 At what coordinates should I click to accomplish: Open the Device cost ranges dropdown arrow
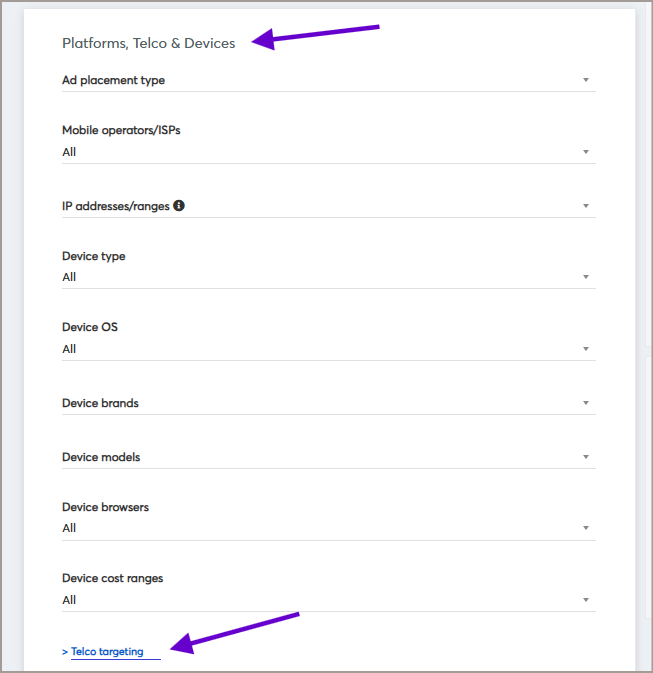point(586,600)
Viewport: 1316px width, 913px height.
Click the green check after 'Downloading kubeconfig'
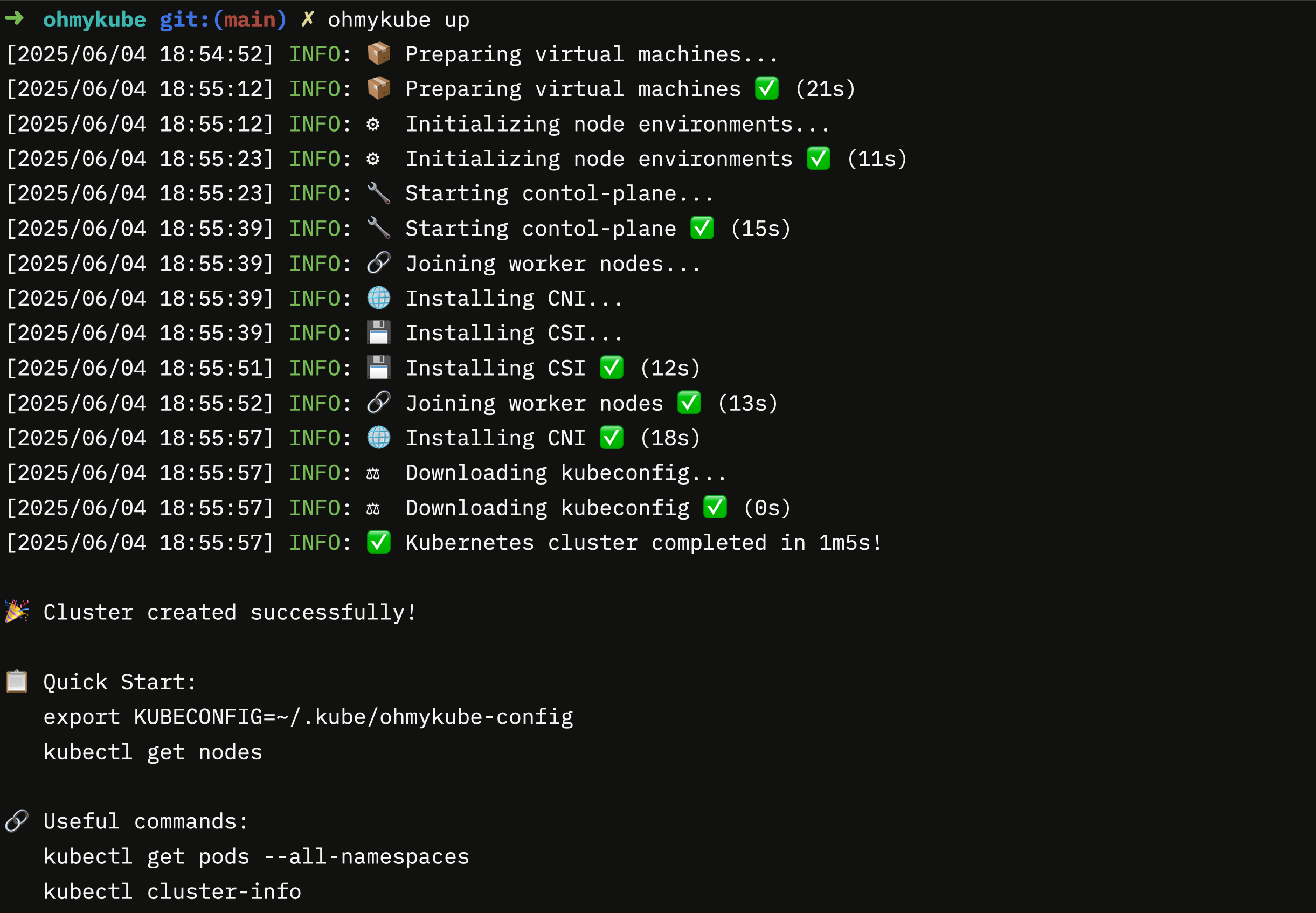(x=715, y=507)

- **WHAT YOU HAVE TO DO**
Give back the records above exactly. Pictures stay out.

- **SOLUTION TO THIS EXERCISE**
 At what coordinates should I click to accomplish: Open the Device cost ranges dropdown arrow
point(586,600)
Viewport: 1316px width, 913px height.
Click the green check after 'Downloading kubeconfig'
(x=715, y=507)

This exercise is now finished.